Charlemagne's Silk Shroud worn at his Coronation

in Rome in 800 AD


Silk was one of the major revenue sources for the Byzantium empire. But after it was sacked by the 4th Crusade and Veneice in 1204, the monopoly could not be protected any longer. The Normans established silk factories in Sicily from where the trade spread to Lucca and Venice. Losing their export markets, the old factories in Constantinople died a slow death. Mulberry trees were planted all over Europe. We leant about this during our sailing around Corsica in 2020. Under Genovese laws, every farmer had to plant one olive, one chestnut and one mulberry tree per year. Even without the dreadful events of 1204, silk would have found its way to Europe. It is too elegant and precious to be missed.


Christian Europe

The Byzantium Empire is also the reason why Europe developed a Christian identity and did not become Muslim. Arab mercenaries were employed by Rome for centuries to protect its border against Parthians (Persians). But Mohammed united them in the 7th century. His successor routed the Imperial Army at Yarmouk (close to the Sea of Galilea) in 636 AD and conquered the Levante, Egypt and North Africa with lightning speed. After Yarmouk there was no Byzantine Army left. The Empire with its heavy taxes and continued harassment of local churches was deeply unpopular. No locals raised a finger in its defense. Had it not been for the Taurus mountains in Anatolia , the Arab cavalry could have taken Constantinople.
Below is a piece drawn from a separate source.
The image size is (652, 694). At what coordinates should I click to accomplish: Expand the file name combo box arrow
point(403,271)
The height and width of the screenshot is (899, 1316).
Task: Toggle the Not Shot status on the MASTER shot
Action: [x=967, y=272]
An Arab Fleet took over the Cyzicus Peninsula in 674 to launch its Attack on Constantinople


Despite the Arab conquest, people living in the Levant and Egypt stayed Christian for centuries. They now had new lords but not much else changed. But over time, most except a minority converted. Christians had to pay a special tax for non-believers. Islam and Christianity, both monotheist religions with the same God, were not as far apart as we believe today. They preached a similar, modest life styles. We need to look no further than women’s dress code in 700 AD. Both prescribe head scarves and ankle long dresses.
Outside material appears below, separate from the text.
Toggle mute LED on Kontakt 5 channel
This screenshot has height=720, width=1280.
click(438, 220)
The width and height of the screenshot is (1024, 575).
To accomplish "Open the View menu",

The Byzantine forces used Greek Fire, a form of Napalm, which could not be extinguished with water to set the Arab Fleet on Fire


Having consolidated their conquests, the Caliphs launched twice, in 674 and 717, a massive land and seaborn attack on Byzantium, their only true rival. With many Christian sailors and soldiers in their ranks, they reached and besieged Constantinople. But Greek fire (a type of Napalm) saved the day for Byzantium. The Arab fleet was burnt and the attackers defeated. It was a close run though. Had the Caliphs been victorious, nothing could have stopped the spread of the Muslim forces further west and north into mainland Europe. The Holy Roman Empire of German Nations which Charlemagne created in 800 AD did not exist yet. Under Charles Martel, the Franks were able to beat back a Muslim Army of 20’000 at Poitiers in 732 AD. But this was not a coordinated attack by the Caliphs.
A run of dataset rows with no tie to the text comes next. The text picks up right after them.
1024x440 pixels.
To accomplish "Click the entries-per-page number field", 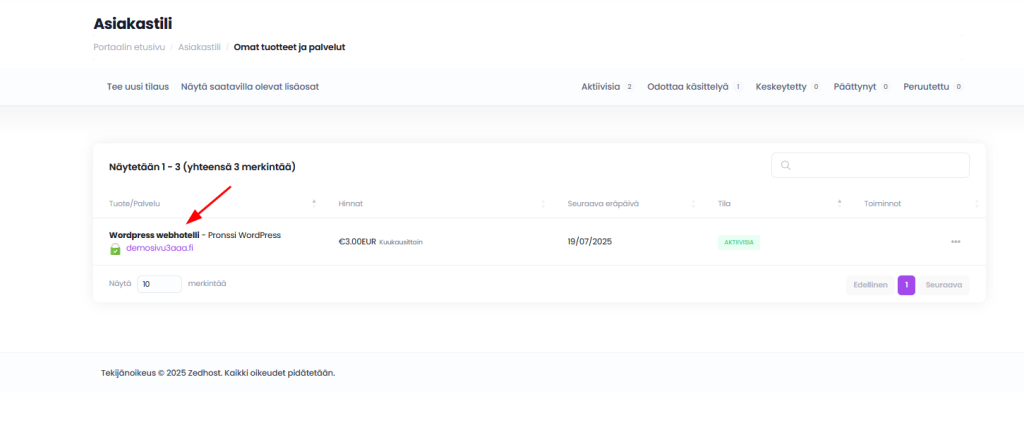I will click(x=159, y=284).
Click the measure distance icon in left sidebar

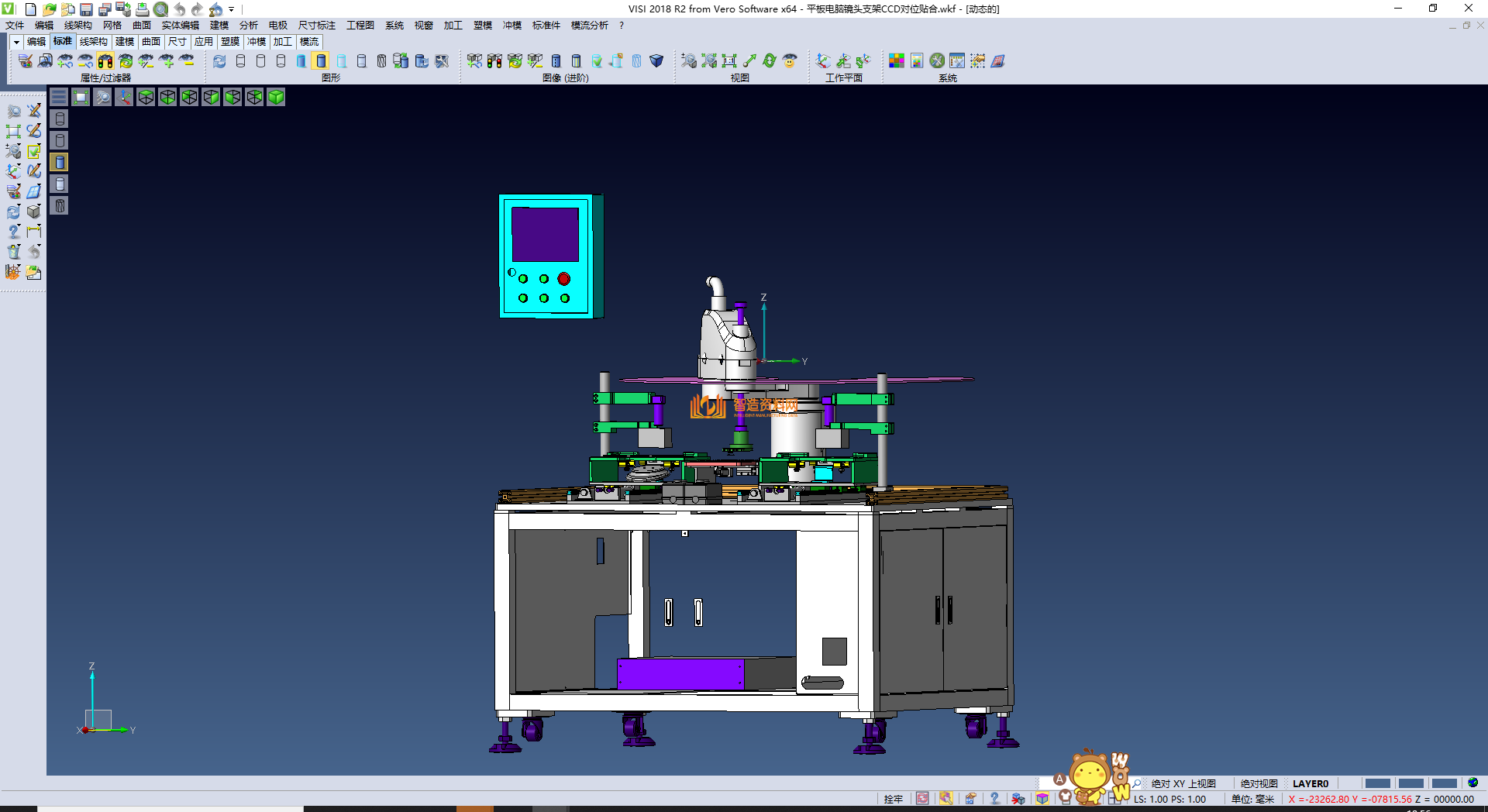tap(34, 232)

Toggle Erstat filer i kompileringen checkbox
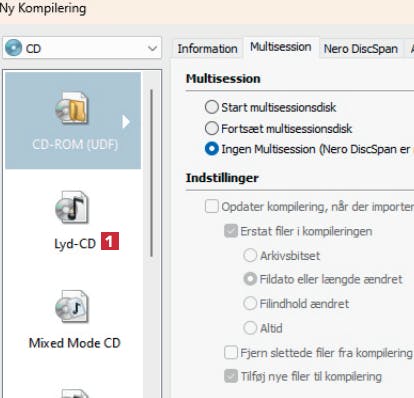[x=231, y=231]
Arab Campaigns in the late 7th and early 8th Century against Byzantium - It was a close thing - the coloured zones show which areas would have been first taken over. by the Caliphate.


Wonder how Muslim Europe would have developed over the centuries. The Caliphate in Baghdad was the most sophisticated society at the time. Culturally open and religiously tolerant, it contributed significantly to our modern world, be it in agriculture, science or manufacturing. Under Muslim rule, Europe may not have descended into the “dark” middle ages and become a unified polity. The fractured nature of Europe though was the base of our renaissance. Without the relentless competition between dozens of mini states, the renaissance would not have happened, the age of exploration never started and the industrial revolution never taken off. But this is speculation. We will never know.


Am running out of space today - less than half the topics are even covered. The four horses on San Marco Square, the origins of clerical dresses, the concept of armored knights, what cupolas have to do with Constantinople, the Cyrillic script and the Russian flag will have to wait for another time. Byzantium’s legacy is everywhere. It is just so present that we hardly notice it.